Tat für Tat

Die Idee ist einfach: Jeder Haushalt, in dem Kinder aufgezogen werden und in dem mindestens ein Elternteil arbeitet, sei es sozialversichert oder selbständig, erhält nach einem noch zu erstellenden Schlüssel bis ca. 50.000 Euro Jahreseinkommen linear abnehmend ein Arbeitszeitguthaben.

Das heißt, der jeweilige Haushalt hat Anspruch auf Hilfstätigkeiten im Haushalt, bei der Kinderbetreuung, Müllentsorgung, im Garten, beim Einkauf usw. durch Hartz-IV-Empfänger in einem bestimmten Stundenumfang pro Woche.

Keinerlei gewinnerzielende Tätigkeiten (Büro, Produktion etc.) können dabei abgerufen werden. Wer seinen Stundenanspruch nicht einlösen möchte, kann diesen für z. B. vier Euro je Stunde an Interessenten veräußern. Begonnen wird das Programm mit kinderlosen, unter 30-jährigen Leistungsempfängern.

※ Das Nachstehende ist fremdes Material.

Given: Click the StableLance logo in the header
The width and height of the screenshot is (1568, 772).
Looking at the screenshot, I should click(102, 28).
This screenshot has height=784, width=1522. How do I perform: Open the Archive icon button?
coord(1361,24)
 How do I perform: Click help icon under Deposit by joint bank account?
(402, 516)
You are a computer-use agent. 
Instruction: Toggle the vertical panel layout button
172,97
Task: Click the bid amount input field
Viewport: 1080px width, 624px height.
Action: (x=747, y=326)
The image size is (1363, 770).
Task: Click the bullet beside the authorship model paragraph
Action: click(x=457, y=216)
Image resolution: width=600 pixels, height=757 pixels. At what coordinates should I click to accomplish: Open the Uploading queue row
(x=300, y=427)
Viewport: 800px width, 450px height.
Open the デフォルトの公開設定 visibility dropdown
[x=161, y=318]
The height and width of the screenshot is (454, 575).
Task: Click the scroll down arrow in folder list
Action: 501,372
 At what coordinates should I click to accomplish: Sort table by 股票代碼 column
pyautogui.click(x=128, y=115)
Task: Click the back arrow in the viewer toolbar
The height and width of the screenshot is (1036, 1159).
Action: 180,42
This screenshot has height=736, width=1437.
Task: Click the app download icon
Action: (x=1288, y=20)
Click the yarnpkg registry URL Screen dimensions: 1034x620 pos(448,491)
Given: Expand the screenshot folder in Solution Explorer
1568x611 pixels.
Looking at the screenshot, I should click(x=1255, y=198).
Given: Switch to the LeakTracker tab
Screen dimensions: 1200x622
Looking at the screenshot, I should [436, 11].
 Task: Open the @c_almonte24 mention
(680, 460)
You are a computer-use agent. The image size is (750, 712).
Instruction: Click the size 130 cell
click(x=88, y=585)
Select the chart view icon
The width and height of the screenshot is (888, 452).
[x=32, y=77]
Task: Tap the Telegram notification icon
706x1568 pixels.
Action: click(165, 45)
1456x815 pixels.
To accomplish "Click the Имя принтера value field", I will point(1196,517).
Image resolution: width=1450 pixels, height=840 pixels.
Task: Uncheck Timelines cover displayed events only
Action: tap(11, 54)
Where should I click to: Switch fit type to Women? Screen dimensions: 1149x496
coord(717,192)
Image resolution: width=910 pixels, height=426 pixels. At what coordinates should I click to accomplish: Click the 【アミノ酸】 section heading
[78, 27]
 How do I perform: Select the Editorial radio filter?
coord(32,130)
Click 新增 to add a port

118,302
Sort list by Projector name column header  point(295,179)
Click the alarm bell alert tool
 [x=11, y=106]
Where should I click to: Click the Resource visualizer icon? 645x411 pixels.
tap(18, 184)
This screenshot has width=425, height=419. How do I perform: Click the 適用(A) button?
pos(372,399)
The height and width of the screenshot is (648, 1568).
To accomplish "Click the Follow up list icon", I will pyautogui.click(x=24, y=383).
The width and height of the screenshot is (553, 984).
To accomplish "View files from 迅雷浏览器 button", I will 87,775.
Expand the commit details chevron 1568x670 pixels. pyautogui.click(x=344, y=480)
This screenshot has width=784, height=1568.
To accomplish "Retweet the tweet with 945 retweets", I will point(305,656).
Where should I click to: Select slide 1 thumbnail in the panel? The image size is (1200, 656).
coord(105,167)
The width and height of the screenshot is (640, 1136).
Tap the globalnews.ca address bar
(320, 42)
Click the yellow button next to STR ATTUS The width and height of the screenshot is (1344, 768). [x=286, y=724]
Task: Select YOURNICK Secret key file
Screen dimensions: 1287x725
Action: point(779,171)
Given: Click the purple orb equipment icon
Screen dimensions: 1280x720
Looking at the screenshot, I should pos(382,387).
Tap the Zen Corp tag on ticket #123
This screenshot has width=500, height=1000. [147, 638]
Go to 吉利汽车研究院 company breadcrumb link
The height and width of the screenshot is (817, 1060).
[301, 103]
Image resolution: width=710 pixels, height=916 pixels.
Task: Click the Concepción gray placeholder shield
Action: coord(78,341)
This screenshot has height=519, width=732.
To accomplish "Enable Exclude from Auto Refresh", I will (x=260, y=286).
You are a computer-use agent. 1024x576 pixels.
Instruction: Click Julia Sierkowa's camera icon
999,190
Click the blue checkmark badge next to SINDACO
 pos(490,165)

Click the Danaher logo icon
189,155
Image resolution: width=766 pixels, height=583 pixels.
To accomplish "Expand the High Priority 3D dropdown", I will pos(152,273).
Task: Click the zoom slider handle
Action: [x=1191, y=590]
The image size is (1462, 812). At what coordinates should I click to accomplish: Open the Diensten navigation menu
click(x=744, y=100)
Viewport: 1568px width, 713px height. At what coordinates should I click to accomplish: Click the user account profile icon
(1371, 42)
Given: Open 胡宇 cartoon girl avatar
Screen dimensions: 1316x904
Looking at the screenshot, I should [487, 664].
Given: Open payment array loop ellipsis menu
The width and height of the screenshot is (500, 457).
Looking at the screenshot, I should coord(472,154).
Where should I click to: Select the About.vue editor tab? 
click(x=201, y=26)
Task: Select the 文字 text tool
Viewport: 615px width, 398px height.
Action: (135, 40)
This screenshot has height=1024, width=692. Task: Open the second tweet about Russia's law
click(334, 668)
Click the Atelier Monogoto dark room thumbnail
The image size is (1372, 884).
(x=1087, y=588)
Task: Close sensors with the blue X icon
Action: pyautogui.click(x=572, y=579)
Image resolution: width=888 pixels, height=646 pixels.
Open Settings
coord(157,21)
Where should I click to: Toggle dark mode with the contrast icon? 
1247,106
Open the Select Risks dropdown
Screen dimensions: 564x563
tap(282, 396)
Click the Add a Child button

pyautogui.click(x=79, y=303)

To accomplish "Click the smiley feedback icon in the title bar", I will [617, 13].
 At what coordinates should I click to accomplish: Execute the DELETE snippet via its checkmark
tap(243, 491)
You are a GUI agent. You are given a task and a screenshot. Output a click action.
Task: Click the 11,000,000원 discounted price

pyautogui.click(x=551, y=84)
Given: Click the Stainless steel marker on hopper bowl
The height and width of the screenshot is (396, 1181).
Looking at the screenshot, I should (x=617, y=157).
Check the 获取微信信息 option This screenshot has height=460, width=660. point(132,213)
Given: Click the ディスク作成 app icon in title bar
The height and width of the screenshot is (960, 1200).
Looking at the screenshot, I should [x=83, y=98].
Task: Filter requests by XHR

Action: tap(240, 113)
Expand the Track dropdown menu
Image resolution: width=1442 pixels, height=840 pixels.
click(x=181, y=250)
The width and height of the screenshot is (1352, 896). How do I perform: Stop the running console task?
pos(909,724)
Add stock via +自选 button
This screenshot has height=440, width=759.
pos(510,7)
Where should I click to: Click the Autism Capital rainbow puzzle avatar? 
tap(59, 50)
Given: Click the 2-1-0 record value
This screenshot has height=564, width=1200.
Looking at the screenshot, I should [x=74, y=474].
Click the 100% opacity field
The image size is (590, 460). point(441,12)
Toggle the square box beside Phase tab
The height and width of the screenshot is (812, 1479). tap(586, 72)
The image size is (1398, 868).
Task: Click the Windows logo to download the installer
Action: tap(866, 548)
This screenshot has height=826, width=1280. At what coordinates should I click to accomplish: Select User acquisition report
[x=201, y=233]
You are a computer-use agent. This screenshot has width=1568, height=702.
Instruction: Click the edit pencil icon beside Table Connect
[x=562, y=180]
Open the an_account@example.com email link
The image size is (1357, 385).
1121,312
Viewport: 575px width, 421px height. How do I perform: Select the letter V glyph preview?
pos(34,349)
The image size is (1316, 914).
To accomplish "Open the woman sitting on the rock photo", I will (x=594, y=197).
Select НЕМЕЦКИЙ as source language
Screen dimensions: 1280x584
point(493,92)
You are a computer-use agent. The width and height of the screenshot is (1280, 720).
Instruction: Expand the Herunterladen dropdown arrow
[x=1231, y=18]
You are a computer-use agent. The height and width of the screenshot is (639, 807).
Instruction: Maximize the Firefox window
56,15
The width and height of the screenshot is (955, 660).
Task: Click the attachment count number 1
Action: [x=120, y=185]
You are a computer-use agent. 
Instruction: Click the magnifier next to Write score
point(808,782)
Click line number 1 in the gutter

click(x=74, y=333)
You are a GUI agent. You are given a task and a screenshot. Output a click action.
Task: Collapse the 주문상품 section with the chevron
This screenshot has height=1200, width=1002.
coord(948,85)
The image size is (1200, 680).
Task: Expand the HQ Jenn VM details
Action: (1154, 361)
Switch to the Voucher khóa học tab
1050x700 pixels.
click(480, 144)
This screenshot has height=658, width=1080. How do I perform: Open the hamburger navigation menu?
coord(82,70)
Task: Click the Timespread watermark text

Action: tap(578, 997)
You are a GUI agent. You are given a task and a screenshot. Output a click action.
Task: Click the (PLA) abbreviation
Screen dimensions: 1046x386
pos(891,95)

Keiner sieht mehr ein, warum es inzwischen Millionen gering verdienend Arbeitende mit Kindern gibt, die keinerlei Entlastung durch arbeitslose Leistungsempfänger erhalten.

Wer sich nun andererseits dergestalt nützlich macht, sollte den einen Euro mehr pro Stunde fallweise privat oder aus der Staatskasse erhalten, wer stets unwillig auffällt, erhebliche Kürzungen finanzieller Art gewärtigen müssen.

Der absolute Aberwitz, das Gemeinschaftszerstörende an sich, besteht bisher nämlich darin, dass ein geschickter Leistungsempfänger schon einfach so, mit legalem Zusatzverdienst erst recht mehr, mit etwas Schwarzarbeit darüber hinaus leichthin viel mehr verdienen kann als ein Geringverdienender, zumal mit Kindern.

Und das bei 0 bis 20 Stunden Arbeit pro Woche, statt einschließlich Kinderbetreuung, 70 bis 80! Nichtarbeitende müssen künftig für Arbeitende arbeiten, im Sinne des Gemeinwohls, gerade der Kinderfreundlichkeit wegen.

Die Organisation, Überwachung, zumal notwendige Bürokratie wäre übrigens genau das richtige Tätigkeitsfeld für arbeitslose Bänker, Versicherer und anderlei Buchhalter.

Ausdrücklich will ich betonen, dass keiner der massenhaft schuldlos Arbeitslosen verunglimpft werden soll, vielmehr angemessen und sinnreich auch in die Pflicht genommen. Dass Veräußerungsgewinne von Kapitalgesellschaften wieder unter Vollsteuer gehören, versteht sich in dem Zusammenhang von selbst. Alle müssen ran, nicht nur die Armen.